Parents find son’s brain in box from US funeral homes, lawsuit says
Lawrence and Abbey Butler made the gruesome discovery days later when the unmarked container began to smell and leak fluid

Two funeral homes allegedly gave grieving parents their deceased son’s brain in a box, which began to smell, leaked into their car and got on the father’s hands when he moved it, according to an updated lawsuit filed this week.
The father, Lawrence Butler, said the discovery was overwhelming at a news conference on Thursday, leaving a horrific memory that mars the other memories of a “good young man”, their son, Timothy Garlington.
“It was, and it is still, in my heart that I got in my car and I smelled death,” he said, emotion breaking his voice.

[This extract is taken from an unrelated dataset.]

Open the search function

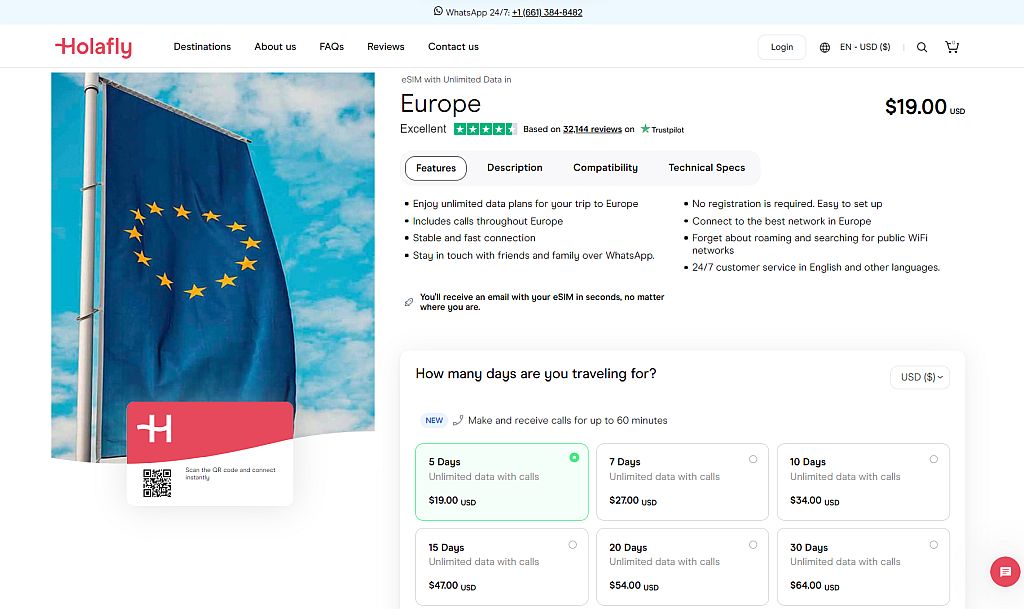[x=921, y=46]

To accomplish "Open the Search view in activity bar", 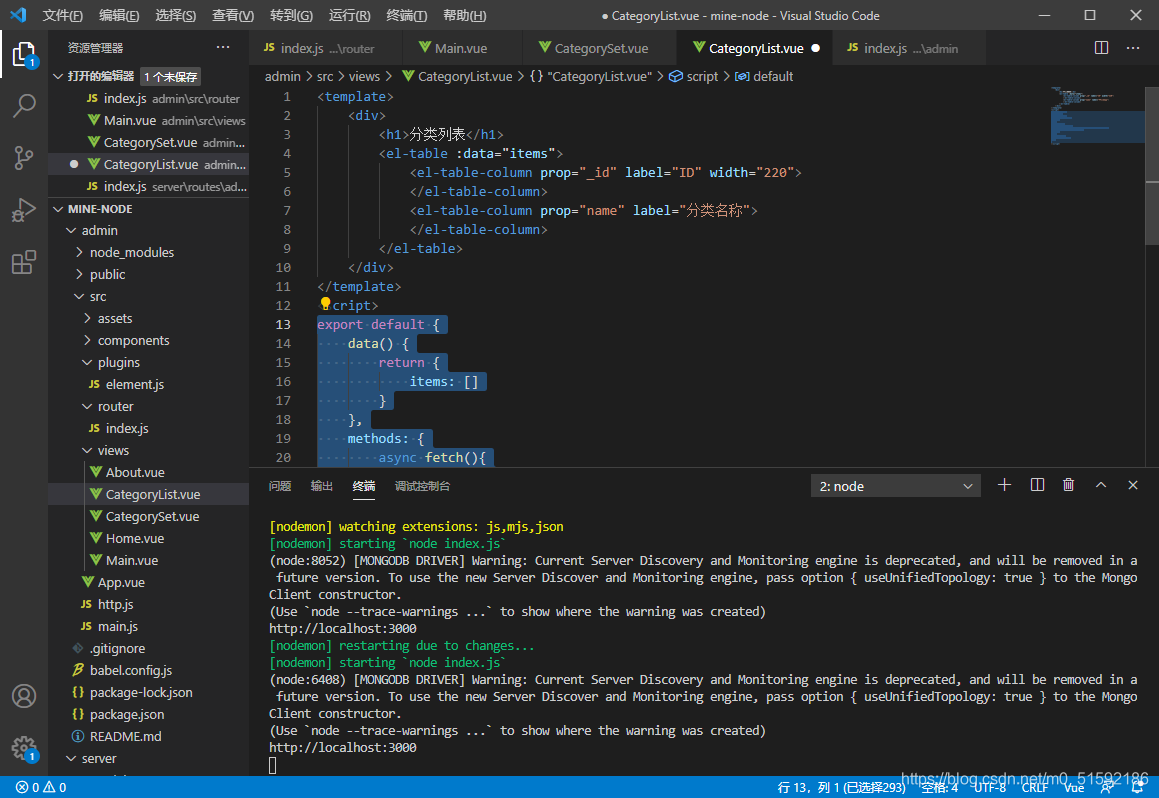I will (24, 105).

Garlington’s mother, Abbey Butler, stood nearby, wiping away tears.
After Garlington’s death in 2023, the Butlers had his remains shipped from one funeral home in Georgia to another in Pennsylvania, where they picked up his belongings, including a white cardboard box that contained an unlabeled red box.
At Nix & Nix Funeral Homes, Abbey Butler could not open the red box, the Butlers’ lawyer, L. Chris Stewart, said at the news conference.
Several days later, the red box, which was in the Butlers’ car, began to smell and leak fluid, Stewart said. When Lawrence Butler picked it up, the fluid covered his hands, “which was brain matter. It’s insane,” Stewart said.